## YOUR TASK
Determine the number of lines in the entries below in which the word "Cuáles" appears, and reply with that number only.

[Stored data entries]
►

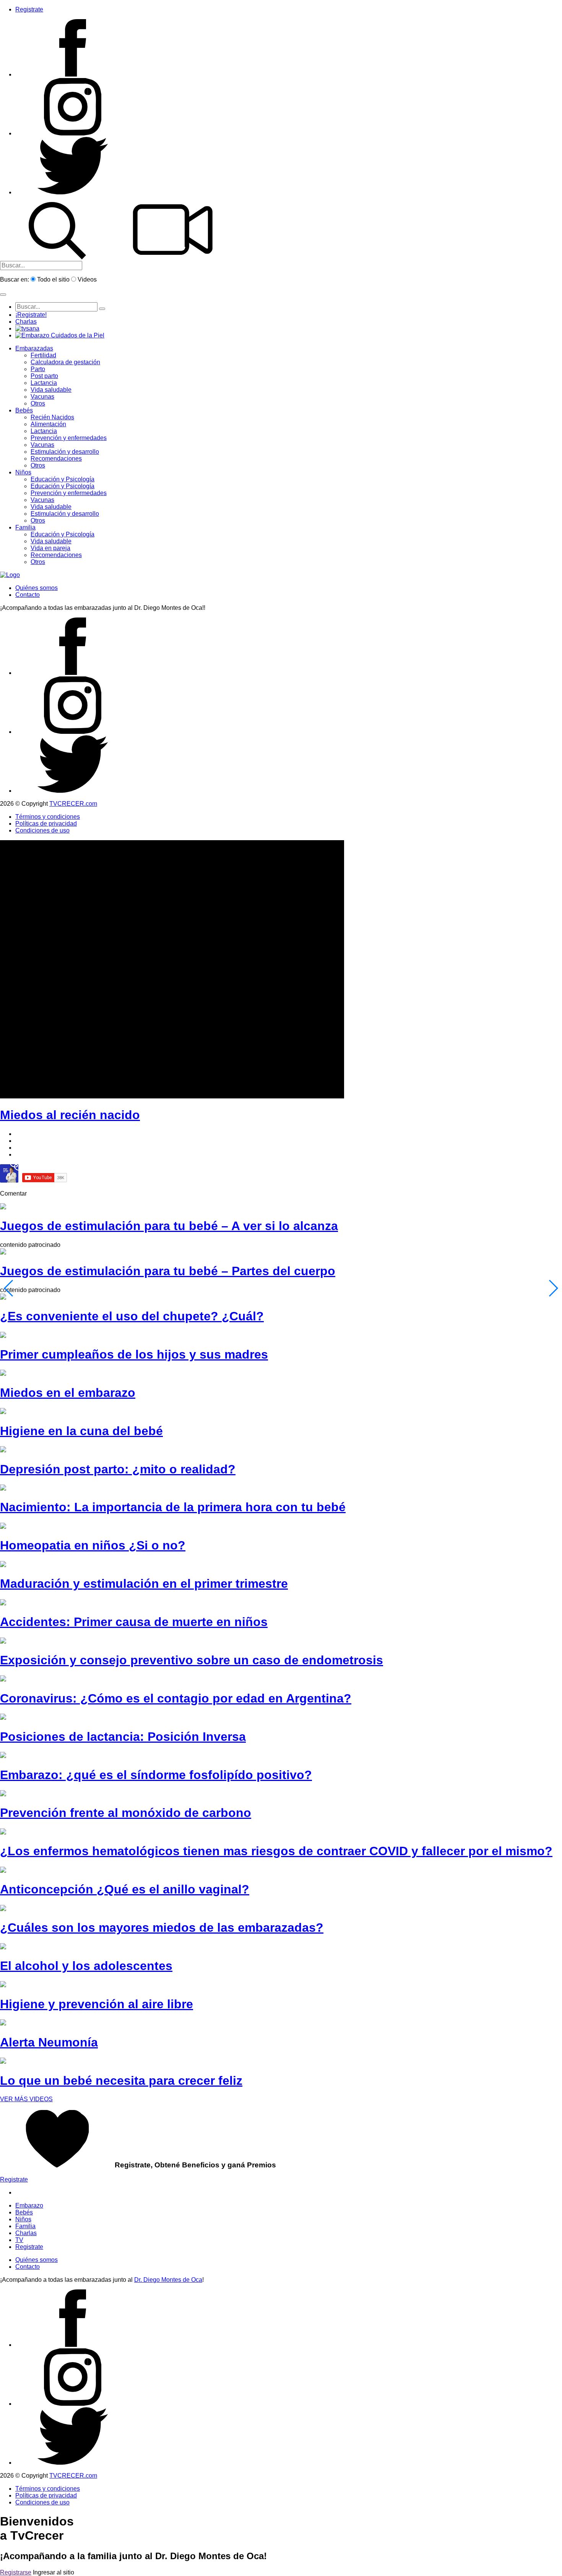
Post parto (44, 376)
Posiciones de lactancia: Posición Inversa (123, 1736)
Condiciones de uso (42, 830)
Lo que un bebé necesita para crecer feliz (121, 2080)
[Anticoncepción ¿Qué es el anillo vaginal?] (3, 1870)
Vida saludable (51, 389)
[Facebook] (72, 74)
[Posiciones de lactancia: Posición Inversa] (3, 1717)
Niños (23, 472)
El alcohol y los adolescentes (86, 1966)
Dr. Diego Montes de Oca (168, 2279)
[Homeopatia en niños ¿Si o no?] (3, 1526)
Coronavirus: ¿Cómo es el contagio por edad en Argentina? (175, 1698)
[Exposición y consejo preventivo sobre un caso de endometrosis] (3, 1641)
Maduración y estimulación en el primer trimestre (144, 1583)
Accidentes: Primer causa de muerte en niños (134, 1622)
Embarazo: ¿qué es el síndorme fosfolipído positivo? (156, 1775)
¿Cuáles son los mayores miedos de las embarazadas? (161, 1927)
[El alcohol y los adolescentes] (3, 1947)
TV (19, 2240)
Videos (87, 279)
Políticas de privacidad (46, 823)
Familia (25, 527)
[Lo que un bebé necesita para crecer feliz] (3, 2061)
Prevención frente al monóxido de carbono (125, 1813)
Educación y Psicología (62, 479)
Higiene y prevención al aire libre (96, 2004)
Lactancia (44, 383)
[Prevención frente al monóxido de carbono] (3, 1794)
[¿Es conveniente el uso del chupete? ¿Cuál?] (3, 1297)
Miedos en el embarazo (67, 1393)
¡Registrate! (31, 314)
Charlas (26, 321)
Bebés (24, 410)
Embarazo (29, 2205)
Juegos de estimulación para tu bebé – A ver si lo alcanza (169, 1226)
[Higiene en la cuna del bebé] (3, 1412)
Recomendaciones (56, 458)
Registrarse (15, 2572)
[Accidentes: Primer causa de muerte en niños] (3, 1603)
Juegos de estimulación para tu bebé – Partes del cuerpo (167, 1271)
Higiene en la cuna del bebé (81, 1431)
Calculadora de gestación (65, 362)
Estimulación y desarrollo (65, 451)
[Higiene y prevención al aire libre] (3, 1985)
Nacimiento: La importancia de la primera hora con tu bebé (173, 1507)
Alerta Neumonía (49, 2042)
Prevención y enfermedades (69, 438)
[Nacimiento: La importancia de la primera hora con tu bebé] (3, 1488)
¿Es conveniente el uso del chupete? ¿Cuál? (132, 1316)
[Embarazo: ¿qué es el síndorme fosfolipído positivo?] (3, 1756)
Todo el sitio (53, 279)
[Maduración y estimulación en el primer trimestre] (3, 1565)
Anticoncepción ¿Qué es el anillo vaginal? (124, 1889)
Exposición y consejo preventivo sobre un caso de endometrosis (191, 1660)
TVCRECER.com (73, 803)
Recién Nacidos (52, 417)
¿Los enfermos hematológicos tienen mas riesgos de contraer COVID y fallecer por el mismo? (276, 1851)
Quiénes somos (36, 588)
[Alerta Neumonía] (3, 2023)
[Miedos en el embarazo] (3, 1373)
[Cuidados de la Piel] (59, 335)
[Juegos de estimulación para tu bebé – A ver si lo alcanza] (3, 1207)
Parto (38, 369)
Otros (38, 403)
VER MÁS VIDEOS (26, 2099)
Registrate (29, 9)
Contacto (27, 594)
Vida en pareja (50, 548)
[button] (3, 294)
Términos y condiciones (47, 816)
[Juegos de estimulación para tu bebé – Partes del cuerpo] (3, 1252)
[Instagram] (72, 133)
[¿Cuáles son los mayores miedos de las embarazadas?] (3, 1909)
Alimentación (48, 424)
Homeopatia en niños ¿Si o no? (92, 1545)
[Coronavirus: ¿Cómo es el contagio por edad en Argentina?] (3, 1679)
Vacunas (42, 396)
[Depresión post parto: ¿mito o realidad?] (3, 1450)
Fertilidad (43, 355)
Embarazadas (34, 348)
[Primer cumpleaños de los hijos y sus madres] (3, 1336)
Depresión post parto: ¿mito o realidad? (118, 1469)
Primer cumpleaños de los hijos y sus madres (134, 1354)
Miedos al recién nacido (70, 1115)
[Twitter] (72, 192)
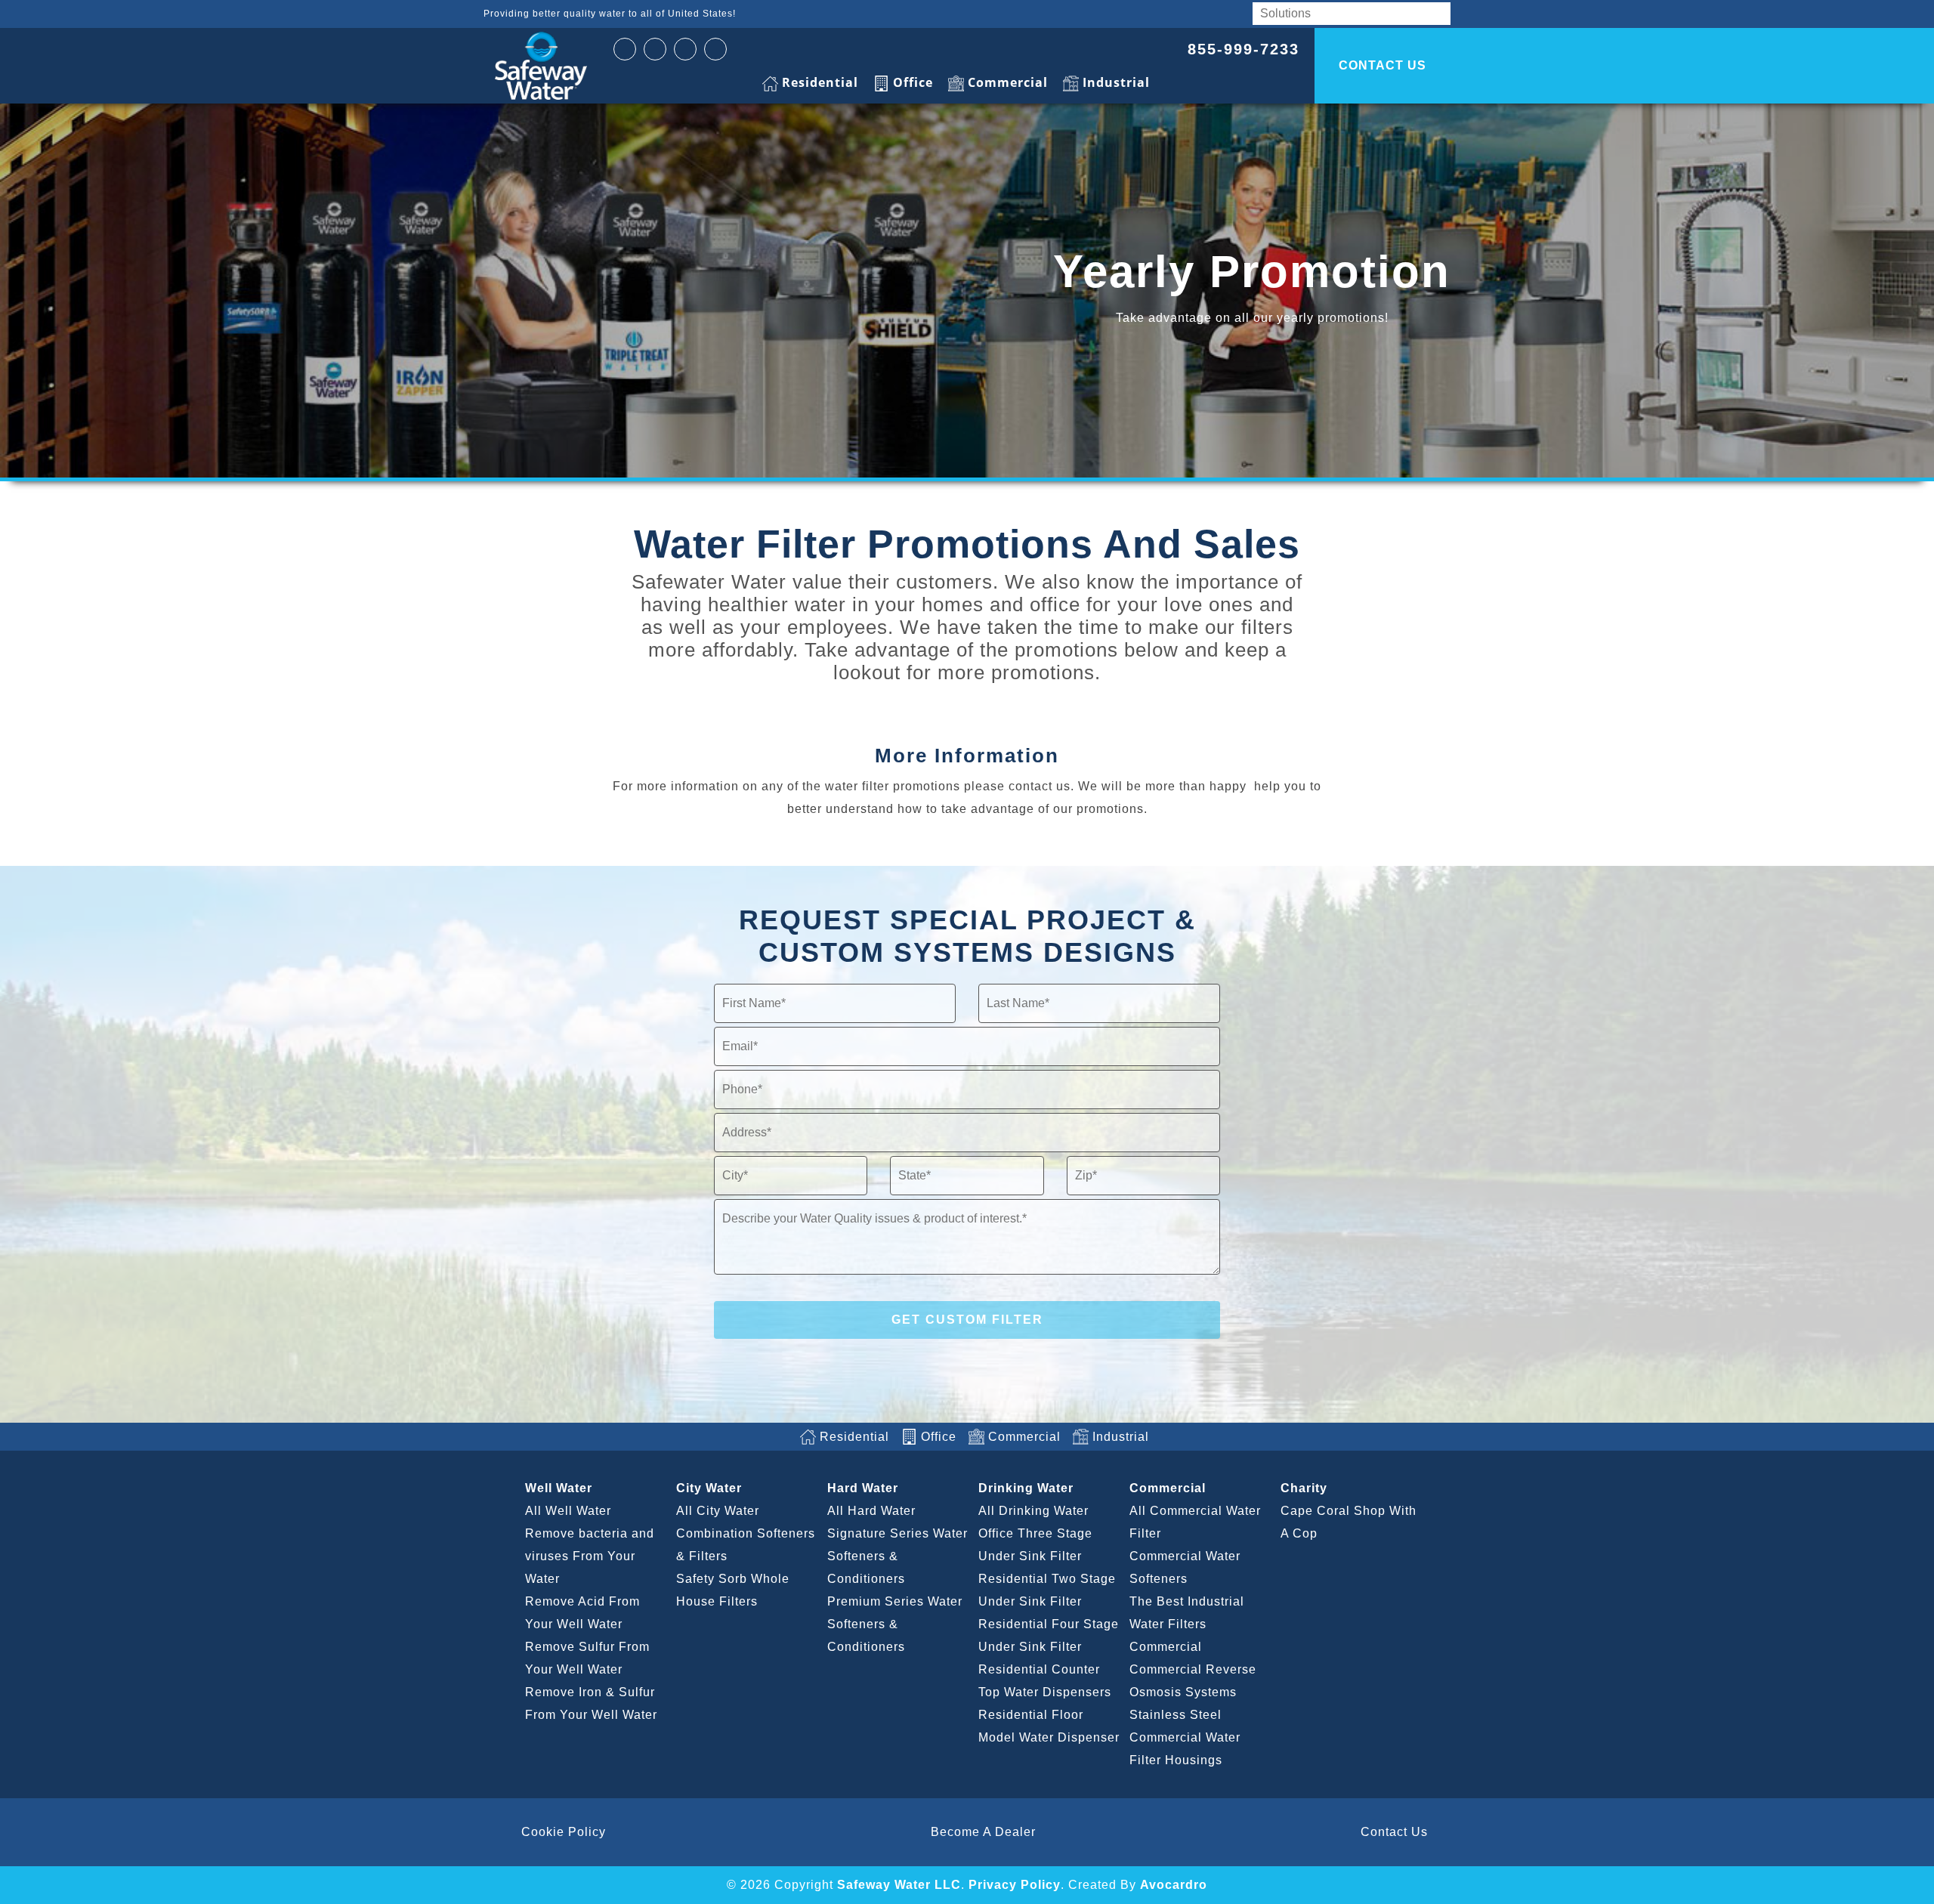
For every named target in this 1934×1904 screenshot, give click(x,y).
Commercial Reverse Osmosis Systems (1192, 1680)
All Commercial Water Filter (1195, 1522)
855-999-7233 (1243, 49)
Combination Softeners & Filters (745, 1544)
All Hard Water (871, 1510)
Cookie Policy (563, 1831)
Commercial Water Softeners (1184, 1567)
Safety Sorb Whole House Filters (732, 1590)
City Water (709, 1488)
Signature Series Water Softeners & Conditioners (897, 1556)
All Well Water (568, 1510)
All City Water (717, 1510)
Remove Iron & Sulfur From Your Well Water (591, 1703)
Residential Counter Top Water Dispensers (1044, 1680)
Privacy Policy (1015, 1884)
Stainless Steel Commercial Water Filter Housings (1184, 1737)
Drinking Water (1026, 1488)
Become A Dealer (983, 1831)
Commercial (1167, 1488)
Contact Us (1394, 1831)
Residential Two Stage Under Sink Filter (1047, 1590)
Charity (1304, 1488)
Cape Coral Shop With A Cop (1349, 1522)
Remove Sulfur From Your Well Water (587, 1658)
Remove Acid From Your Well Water (582, 1612)
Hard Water (862, 1488)
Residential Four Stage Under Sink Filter (1048, 1635)
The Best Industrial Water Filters (1186, 1612)
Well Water (558, 1488)
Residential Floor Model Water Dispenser (1049, 1726)
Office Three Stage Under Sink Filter (1035, 1544)
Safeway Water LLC (899, 1884)
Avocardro (1173, 1884)
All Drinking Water (1033, 1510)
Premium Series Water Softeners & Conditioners (894, 1624)
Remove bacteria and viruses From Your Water (589, 1556)
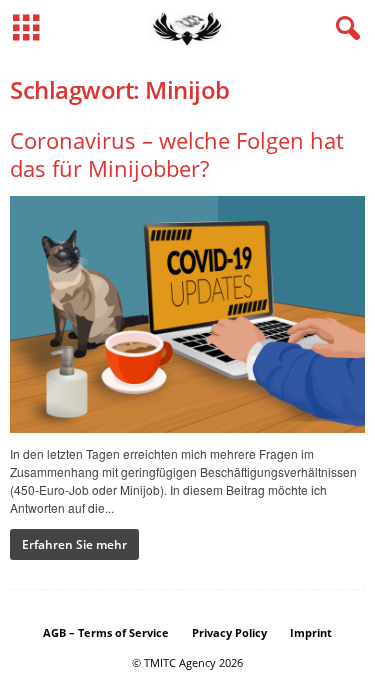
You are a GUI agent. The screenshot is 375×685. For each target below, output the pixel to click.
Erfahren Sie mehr (74, 544)
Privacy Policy (229, 632)
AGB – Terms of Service (106, 632)
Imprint (311, 632)
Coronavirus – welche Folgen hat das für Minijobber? (177, 154)
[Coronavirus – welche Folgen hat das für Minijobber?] (187, 314)
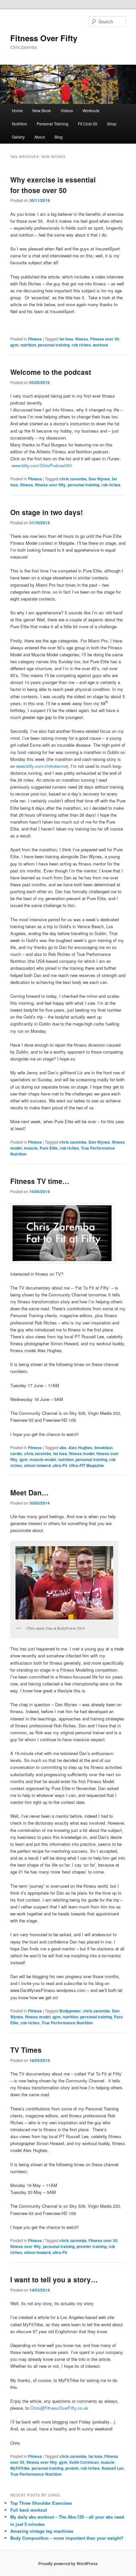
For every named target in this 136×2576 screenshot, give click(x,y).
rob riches (81, 345)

◄

## RESULT BELOW
2